Various reg techs have posted that they have noticed little burn spots inside regs. A little tiny flash fire of a small amount of hydrocarbon isn't a big deal unless it manages to ignite something else, such as o-rings or as in the link below, the titanium metal of the reg itself. (Contrary to the thread title, it was the reg that burned up, not the tank)

O2 tank explodes - San Diego 6-3-00 - rec.scuba | Google Groups
 
Right, but he was on something close to 80% O2. I'm not yet convinced that this translates over to the recreational 36% or less crowd.

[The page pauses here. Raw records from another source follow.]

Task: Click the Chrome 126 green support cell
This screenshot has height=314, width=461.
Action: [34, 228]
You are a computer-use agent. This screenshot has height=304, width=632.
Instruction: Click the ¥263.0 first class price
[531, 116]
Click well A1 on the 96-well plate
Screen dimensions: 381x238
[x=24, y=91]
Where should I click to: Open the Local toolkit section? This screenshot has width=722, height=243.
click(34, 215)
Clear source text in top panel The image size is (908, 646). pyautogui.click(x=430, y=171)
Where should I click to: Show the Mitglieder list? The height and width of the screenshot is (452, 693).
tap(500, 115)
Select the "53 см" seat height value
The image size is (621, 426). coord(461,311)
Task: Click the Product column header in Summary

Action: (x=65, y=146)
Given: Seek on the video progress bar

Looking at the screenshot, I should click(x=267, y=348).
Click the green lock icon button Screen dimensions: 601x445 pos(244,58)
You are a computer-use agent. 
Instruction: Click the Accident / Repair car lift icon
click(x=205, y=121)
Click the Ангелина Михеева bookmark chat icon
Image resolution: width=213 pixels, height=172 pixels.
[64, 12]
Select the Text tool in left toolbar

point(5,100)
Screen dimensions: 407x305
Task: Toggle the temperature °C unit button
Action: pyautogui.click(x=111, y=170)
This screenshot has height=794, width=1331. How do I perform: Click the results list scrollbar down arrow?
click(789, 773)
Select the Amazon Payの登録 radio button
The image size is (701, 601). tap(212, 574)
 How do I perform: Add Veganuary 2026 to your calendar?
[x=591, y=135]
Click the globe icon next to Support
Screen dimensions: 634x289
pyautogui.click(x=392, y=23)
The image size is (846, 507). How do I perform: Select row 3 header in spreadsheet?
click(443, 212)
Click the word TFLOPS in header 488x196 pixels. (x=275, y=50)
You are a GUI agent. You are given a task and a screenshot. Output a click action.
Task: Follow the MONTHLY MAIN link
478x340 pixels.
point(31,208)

It just seems to me that there's a lot of fear over Nitrox and these mythical "explosions" and no real incidents of it happening.

-Charles
 
Right, but he was on something close to 80% O2. I'm not yet convinced that this translates over to the recreational 36% or less crowd.
I'm not trying to "convince" anyone, including you. Indeed as I have posted above, I routinely swap back and forth between EAN32/36/40 and regular air in my brass Atomics B1 first stage with a titanium 2nd stage.
My post is in response to your question
Is the transfer of gas to pressurize the hoses enough to raise the temperature of any part of the first stage high enough to cause a flash fire?

The answer is YES, there can easily be a flash fire of the hydrocarbon contaminants. Indeed, they are very common. What happens, if anything, after that initial small and relatively harmless small flash is dependent upon the flammability of the material in the reg.

The flammability goes up with increasing FO2 and ppO2 (or to put it a different way -- the energy needed for ignition goes down with increasing FO2 and/or ppO2.) A titanium reg in EAN80 or pure O2 is an extreme case.